(Texto proporcionado)
Graciela es vendedora ambulante. Tiene un puestito en el que ofrece ropa a quienes transitan por avenida San Martín, en el extremo sur de la ciudad. “Me la rebusco, ¿vio?”, dice la mujer bajita, de cabello entrecano y piel trigueña en una nota televisiva en la que cuenta que ella y su familia están amenazados de muerte. El entramado de violencia que se vive en la periferia de la ciudad es tan complejo e injusto que a veces deja atrapados y sin salida a quienes solo son culpables de haber nacido pobres.

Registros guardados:

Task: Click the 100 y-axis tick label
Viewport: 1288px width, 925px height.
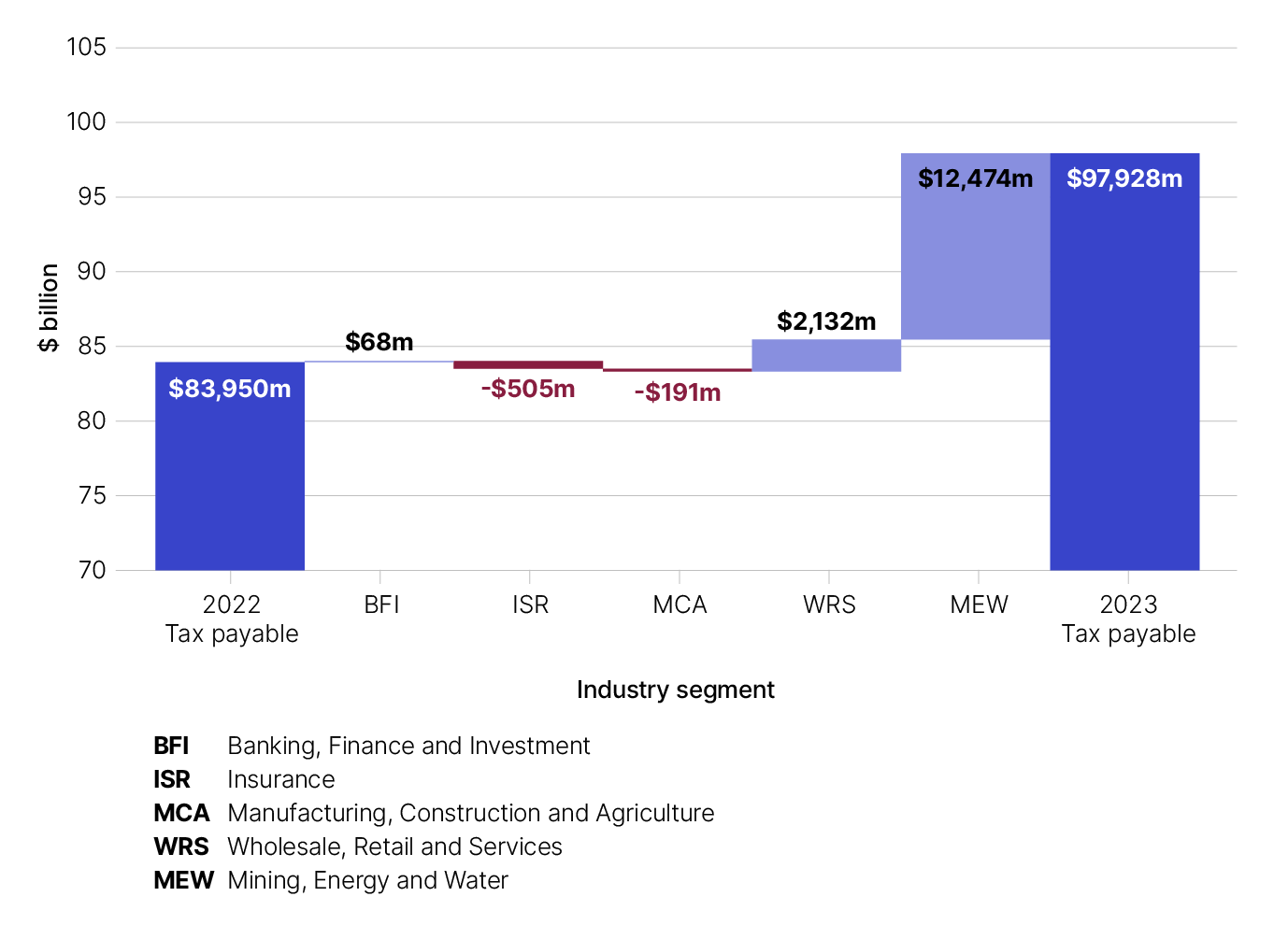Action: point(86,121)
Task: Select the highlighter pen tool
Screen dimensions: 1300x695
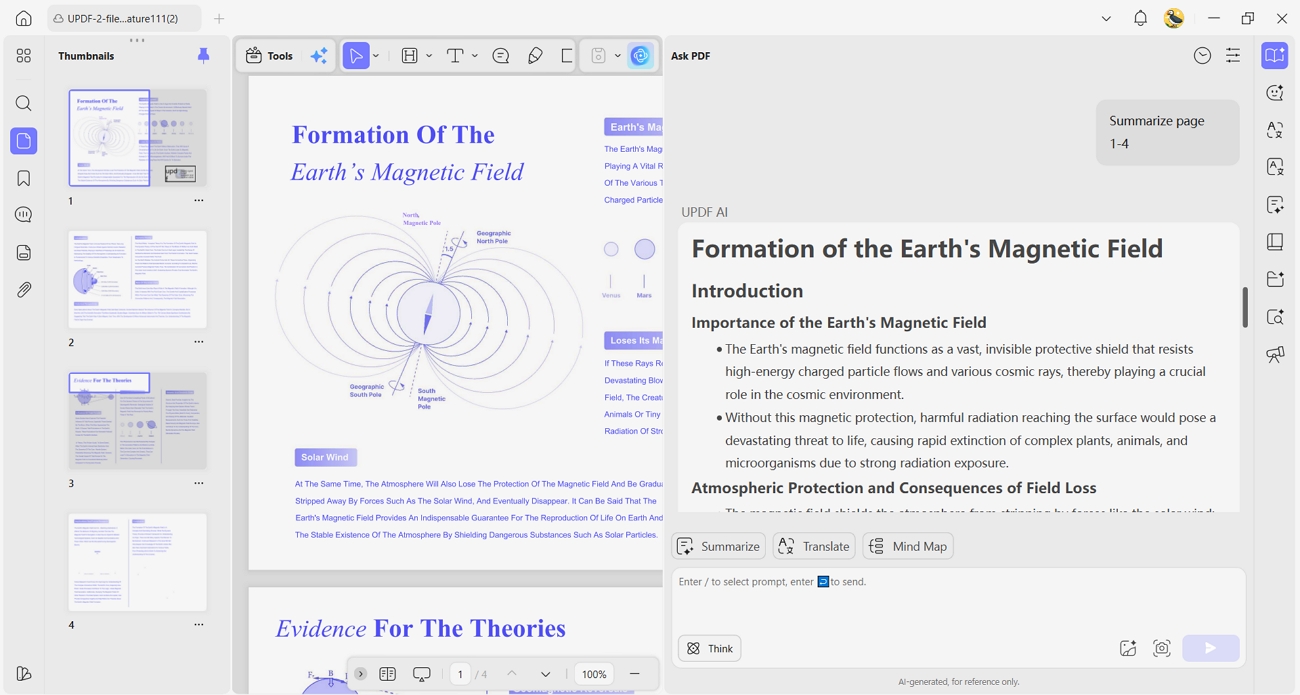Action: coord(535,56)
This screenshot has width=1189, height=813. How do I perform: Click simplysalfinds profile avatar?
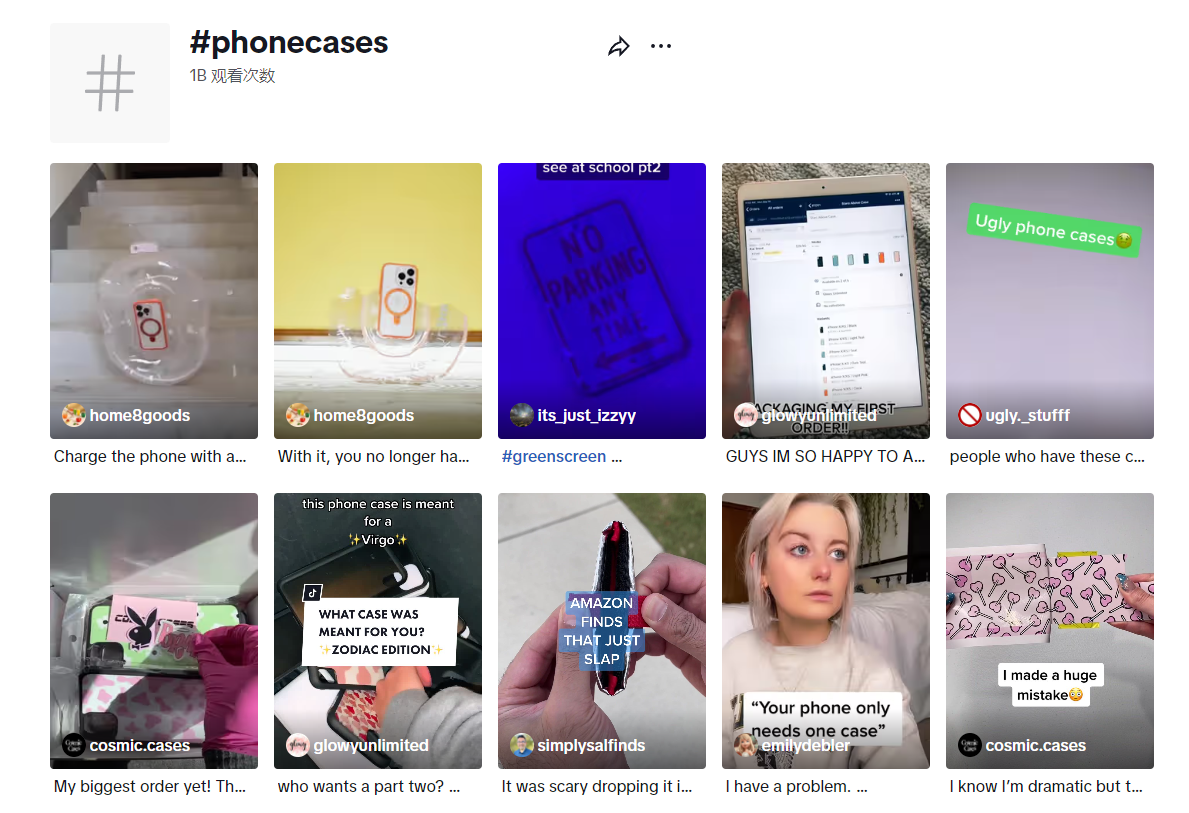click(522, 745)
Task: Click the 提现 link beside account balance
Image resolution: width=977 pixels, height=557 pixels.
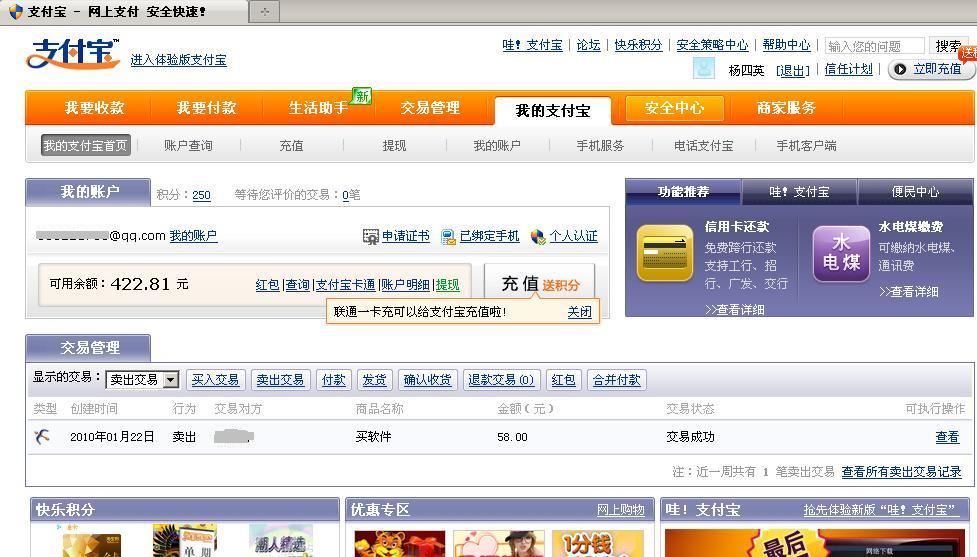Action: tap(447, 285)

(Instrucciones de la tarea) Sustituya "vendedora ambulante" por "comerciante callejera" en el pasaje del texto sobre Graciela que abarca todo lo que va desde "Graciela es vendedora" hasta "haber nacido pobres.", y transcriba el pasaje completo con ese cambio. Los registros constituyen un material independiente del texto.

(Espacio de respuesta)
Graciela es comerciante callejera. Tiene un puestito en el que ofrece ropa a quienes transitan por avenida San Martín, en el extremo sur de la ciudad. “Me la rebusco, ¿vio?”, dice la mujer bajita, de cabello entrecano y piel trigueña en una nota televisiva en la que cuenta que ella y su familia están amenazados de muerte. El entramado de violencia que se vive en la periferia de la ciudad es tan complejo e injusto que a veces deja atrapados y sin salida a quienes solo son culpables de haber nacido pobres.